***** PROVIDED RECORDS *****

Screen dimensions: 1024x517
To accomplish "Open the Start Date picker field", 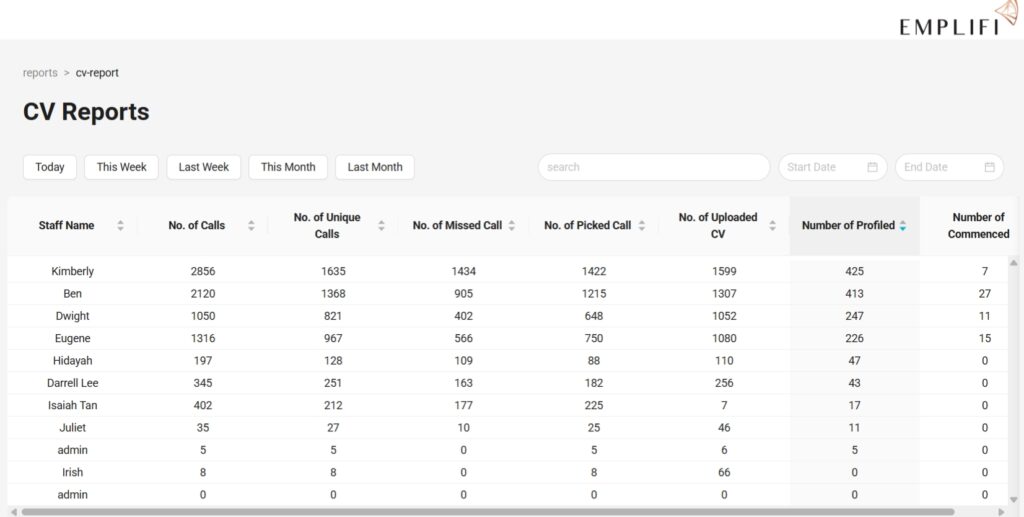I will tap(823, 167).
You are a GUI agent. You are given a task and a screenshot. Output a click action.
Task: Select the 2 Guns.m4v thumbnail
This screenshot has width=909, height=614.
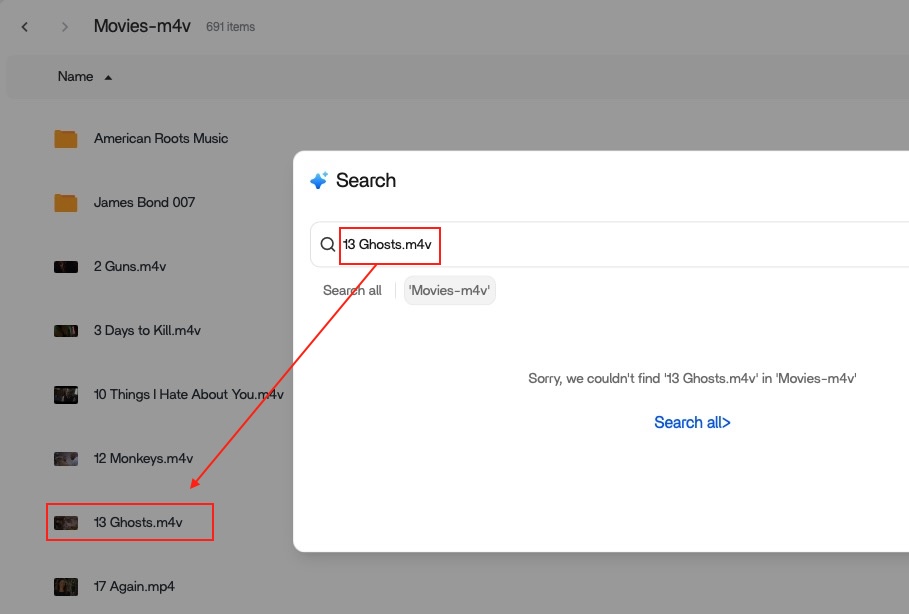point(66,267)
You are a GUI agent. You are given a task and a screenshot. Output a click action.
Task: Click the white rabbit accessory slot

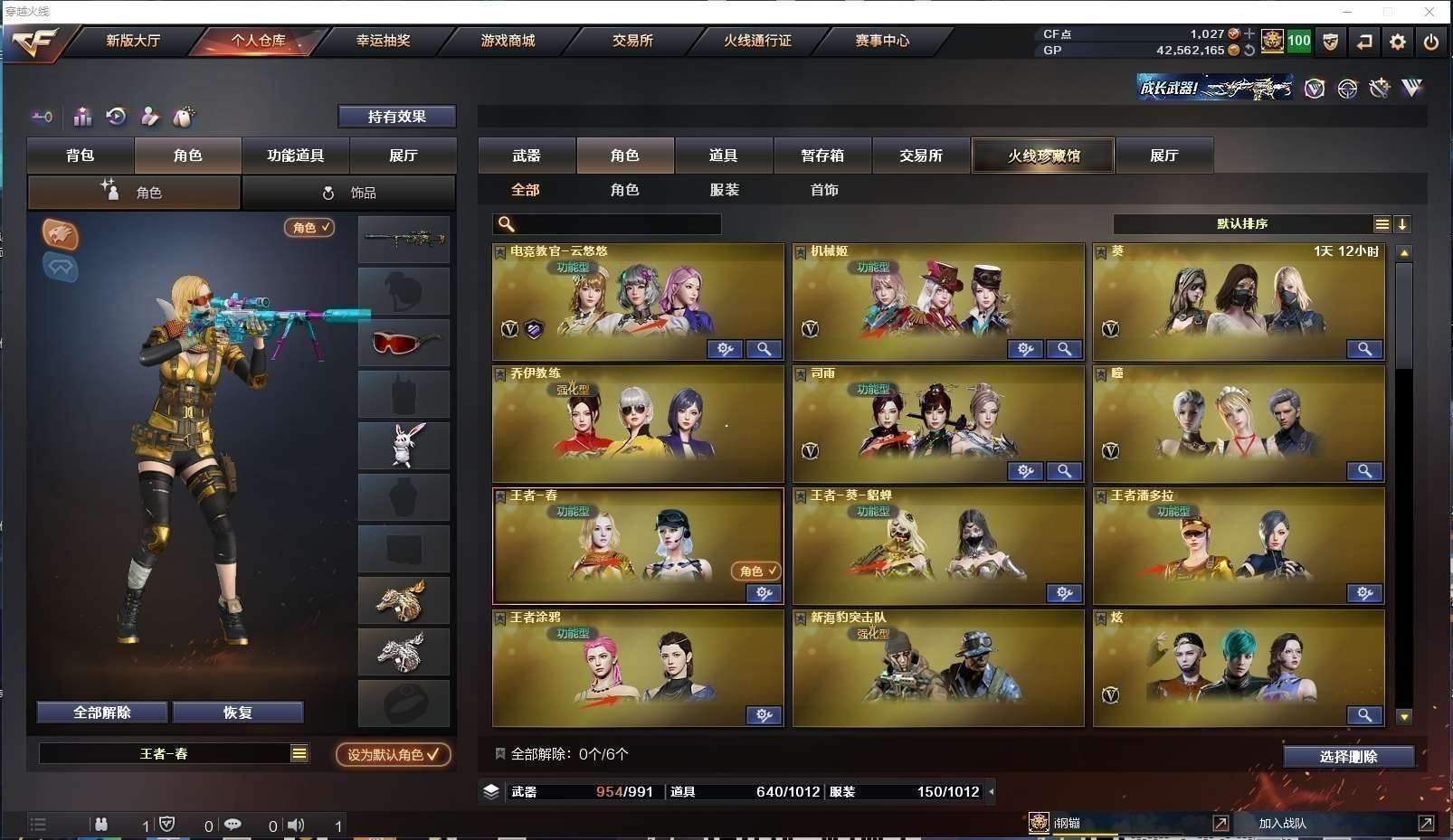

*****
***** PROVIDED RECORDS *****

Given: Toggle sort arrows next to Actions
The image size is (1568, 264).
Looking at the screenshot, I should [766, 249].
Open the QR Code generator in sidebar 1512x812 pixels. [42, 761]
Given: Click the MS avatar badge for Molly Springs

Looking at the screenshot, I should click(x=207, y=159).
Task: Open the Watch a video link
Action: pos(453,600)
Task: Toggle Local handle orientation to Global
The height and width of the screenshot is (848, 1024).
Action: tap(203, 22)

*****

HOW TO COMPLETE THIS TASK ▸ Using the records above, write out exactly the lines between the one holding "Given: Click the" and the one holding "Task: Toggle Local", inclusive; leave everything else out.

RESPONSE TO THE TASK ▸
Given: Click the MS avatar badge for Molly Springs

Looking at the screenshot, I should click(x=207, y=159).
Task: Open the Watch a video link
Action: pos(453,600)
Task: Toggle Local handle orientation to Global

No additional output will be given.